▶ [DATA SHOWN]:
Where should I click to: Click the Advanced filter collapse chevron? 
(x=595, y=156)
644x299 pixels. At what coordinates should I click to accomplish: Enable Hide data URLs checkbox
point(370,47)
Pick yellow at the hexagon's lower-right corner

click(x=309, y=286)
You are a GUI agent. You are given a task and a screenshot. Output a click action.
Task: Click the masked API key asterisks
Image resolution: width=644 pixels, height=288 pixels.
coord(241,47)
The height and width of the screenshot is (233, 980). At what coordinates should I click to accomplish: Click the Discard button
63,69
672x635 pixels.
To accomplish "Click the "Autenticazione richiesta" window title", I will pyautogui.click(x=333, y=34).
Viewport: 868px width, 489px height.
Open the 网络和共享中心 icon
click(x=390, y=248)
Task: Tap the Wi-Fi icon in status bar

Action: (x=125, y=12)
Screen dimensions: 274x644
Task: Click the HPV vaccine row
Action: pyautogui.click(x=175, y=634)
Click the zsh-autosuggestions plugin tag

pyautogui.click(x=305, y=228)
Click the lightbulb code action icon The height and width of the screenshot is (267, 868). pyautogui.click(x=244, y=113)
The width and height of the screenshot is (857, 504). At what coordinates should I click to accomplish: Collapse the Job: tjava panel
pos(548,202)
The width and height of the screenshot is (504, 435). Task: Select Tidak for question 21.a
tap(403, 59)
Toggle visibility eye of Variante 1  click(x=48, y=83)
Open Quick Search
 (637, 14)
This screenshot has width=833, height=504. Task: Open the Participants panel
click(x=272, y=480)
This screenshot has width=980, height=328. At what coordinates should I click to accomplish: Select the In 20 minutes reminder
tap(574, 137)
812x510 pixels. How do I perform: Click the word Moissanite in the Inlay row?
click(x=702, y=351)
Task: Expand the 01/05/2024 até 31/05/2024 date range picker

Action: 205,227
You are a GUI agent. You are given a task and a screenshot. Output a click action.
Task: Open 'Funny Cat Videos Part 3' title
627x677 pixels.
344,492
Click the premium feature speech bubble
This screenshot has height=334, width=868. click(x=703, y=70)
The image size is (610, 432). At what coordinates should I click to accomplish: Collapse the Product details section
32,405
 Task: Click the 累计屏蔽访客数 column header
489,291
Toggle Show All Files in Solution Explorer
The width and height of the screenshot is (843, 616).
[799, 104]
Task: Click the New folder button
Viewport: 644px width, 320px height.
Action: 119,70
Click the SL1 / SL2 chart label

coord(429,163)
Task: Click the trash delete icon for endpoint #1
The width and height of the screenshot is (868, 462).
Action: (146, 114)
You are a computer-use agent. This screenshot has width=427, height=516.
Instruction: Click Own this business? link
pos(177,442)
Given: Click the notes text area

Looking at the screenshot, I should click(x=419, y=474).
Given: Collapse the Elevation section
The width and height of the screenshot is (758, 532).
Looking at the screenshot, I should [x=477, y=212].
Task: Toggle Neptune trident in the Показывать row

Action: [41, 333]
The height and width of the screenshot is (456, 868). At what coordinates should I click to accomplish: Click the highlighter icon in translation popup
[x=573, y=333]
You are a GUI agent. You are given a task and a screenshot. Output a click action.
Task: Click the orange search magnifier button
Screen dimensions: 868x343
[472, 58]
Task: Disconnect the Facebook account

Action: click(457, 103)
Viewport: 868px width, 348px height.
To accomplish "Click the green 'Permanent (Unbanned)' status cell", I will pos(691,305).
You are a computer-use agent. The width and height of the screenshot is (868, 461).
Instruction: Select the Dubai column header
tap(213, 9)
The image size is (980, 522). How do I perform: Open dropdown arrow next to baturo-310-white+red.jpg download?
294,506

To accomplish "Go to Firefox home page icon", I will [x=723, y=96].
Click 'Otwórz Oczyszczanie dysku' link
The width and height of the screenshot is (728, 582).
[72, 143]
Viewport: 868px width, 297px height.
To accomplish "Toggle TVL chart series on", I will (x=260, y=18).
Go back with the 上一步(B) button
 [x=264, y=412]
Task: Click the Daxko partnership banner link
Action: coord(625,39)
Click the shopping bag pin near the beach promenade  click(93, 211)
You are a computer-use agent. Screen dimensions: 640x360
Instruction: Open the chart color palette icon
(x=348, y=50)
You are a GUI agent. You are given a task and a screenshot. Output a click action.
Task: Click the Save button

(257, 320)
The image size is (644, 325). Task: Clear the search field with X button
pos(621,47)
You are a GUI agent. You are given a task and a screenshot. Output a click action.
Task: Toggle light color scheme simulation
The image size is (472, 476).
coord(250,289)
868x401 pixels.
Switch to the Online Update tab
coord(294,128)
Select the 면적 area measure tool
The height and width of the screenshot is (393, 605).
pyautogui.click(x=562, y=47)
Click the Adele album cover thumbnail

▶ [WHAT THIS TASK INVOLVES]:
Every line of the records should be reproduced exactly.

▶ [EXERCISE OUTPUT]:
Where should I click to: Click the Advanced filter collapse chevron? 
(x=595, y=156)
644x299 pixels. At what coordinates should I click to accomplish: Enable Hide data URLs checkbox
point(370,47)
Pick yellow at the hexagon's lower-right corner

click(x=309, y=286)
You are a GUI agent. You are given a task and a screenshot. Output a click action.
Task: Click the masked API key asterisks
Image resolution: width=644 pixels, height=288 pixels.
coord(241,47)
The height and width of the screenshot is (233, 980). At what coordinates should I click to accomplish: Click the Discard button
63,69
672x635 pixels.
To accomplish "Click the "Autenticazione richiesta" window title", I will pyautogui.click(x=333, y=34).
Viewport: 868px width, 489px height.
Open the 网络和共享中心 icon
click(x=390, y=248)
Task: Tap the Wi-Fi icon in status bar

Action: (x=125, y=12)
Screen dimensions: 274x644
Task: Click the HPV vaccine row
Action: pyautogui.click(x=175, y=634)
Click the zsh-autosuggestions plugin tag

pyautogui.click(x=305, y=228)
Click the lightbulb code action icon The height and width of the screenshot is (267, 868). pyautogui.click(x=244, y=113)
The width and height of the screenshot is (857, 504). At what coordinates should I click to accomplish: Collapse the Job: tjava panel
pos(548,202)
The width and height of the screenshot is (504, 435). Task: Select Tidak for question 21.a
tap(403, 59)
Toggle visibility eye of Variante 1  click(x=48, y=83)
Open Quick Search
 (637, 14)
This screenshot has width=833, height=504. Task: Open the Participants panel
click(x=272, y=480)
This screenshot has width=980, height=328. At what coordinates should I click to accomplish: Select the In 20 minutes reminder
tap(574, 137)
812x510 pixels. How do I perform: Click the word Moissanite in the Inlay row?
click(x=702, y=351)
Task: Expand the 01/05/2024 até 31/05/2024 date range picker

Action: 205,227
You are a GUI agent. You are given a task and a screenshot. Output a click action.
Task: Open 'Funny Cat Videos Part 3' title
627x677 pixels.
344,492
Click the premium feature speech bubble
This screenshot has height=334, width=868. click(x=703, y=70)
The image size is (610, 432). At what coordinates should I click to accomplish: Collapse the Product details section
32,405
 Task: Click the 累计屏蔽访客数 column header
489,291
Toggle Show All Files in Solution Explorer
The width and height of the screenshot is (843, 616).
[799, 104]
Task: Click the New folder button
Viewport: 644px width, 320px height.
Action: 119,70
Click the SL1 / SL2 chart label

coord(429,163)
Task: Click the trash delete icon for endpoint #1
The width and height of the screenshot is (868, 462).
Action: (146, 114)
You are a computer-use agent. This screenshot has width=427, height=516.
Instruction: Click Own this business? link
pos(177,442)
Given: Click the notes text area

Looking at the screenshot, I should click(x=419, y=474).
Given: Collapse the Elevation section
The width and height of the screenshot is (758, 532).
Looking at the screenshot, I should [x=477, y=212].
Task: Toggle Neptune trident in the Показывать row

Action: [41, 333]
The height and width of the screenshot is (456, 868). At what coordinates should I click to accomplish: Click the highlighter icon in translation popup
[x=573, y=333]
You are a GUI agent. You are given a task and a screenshot. Output a click action.
Task: Click the orange search magnifier button
Screen dimensions: 868x343
[472, 58]
Task: Disconnect the Facebook account

Action: click(457, 103)
Viewport: 868px width, 348px height.
To accomplish "Click the green 'Permanent (Unbanned)' status cell", I will pos(691,305).
You are a computer-use agent. The width and height of the screenshot is (868, 461).
Instruction: Select the Dubai column header
tap(213, 9)
The image size is (980, 522). How do I perform: Open dropdown arrow next to baturo-310-white+red.jpg download?
294,506

To accomplish "Go to Firefox home page icon", I will [x=723, y=96].
Click 'Otwórz Oczyszczanie dysku' link
The width and height of the screenshot is (728, 582).
[72, 143]
Viewport: 868px width, 297px height.
To accomplish "Toggle TVL chart series on", I will (x=260, y=18).
Go back with the 上一步(B) button
 [x=264, y=412]
Task: Click the Daxko partnership banner link
Action: coord(625,39)
Click the shopping bag pin near the beach promenade  click(93, 211)
You are a computer-use agent. Screen dimensions: 640x360
Instruction: Open the chart color palette icon
(x=348, y=50)
You are a GUI agent. You are given a task and a screenshot. Output a click action.
Task: Click the Save button

(257, 320)
The image size is (644, 325). Task: Clear the search field with X button
pos(621,47)
You are a GUI agent. You are given a task and a screenshot. Output a click action.
Task: Toggle light color scheme simulation
The image size is (472, 476).
coord(250,289)
868x401 pixels.
Switch to the Online Update tab
coord(294,128)
Select the 면적 area measure tool
The height and width of the screenshot is (393, 605).
pyautogui.click(x=562, y=47)
Click the Adele album cover thumbnail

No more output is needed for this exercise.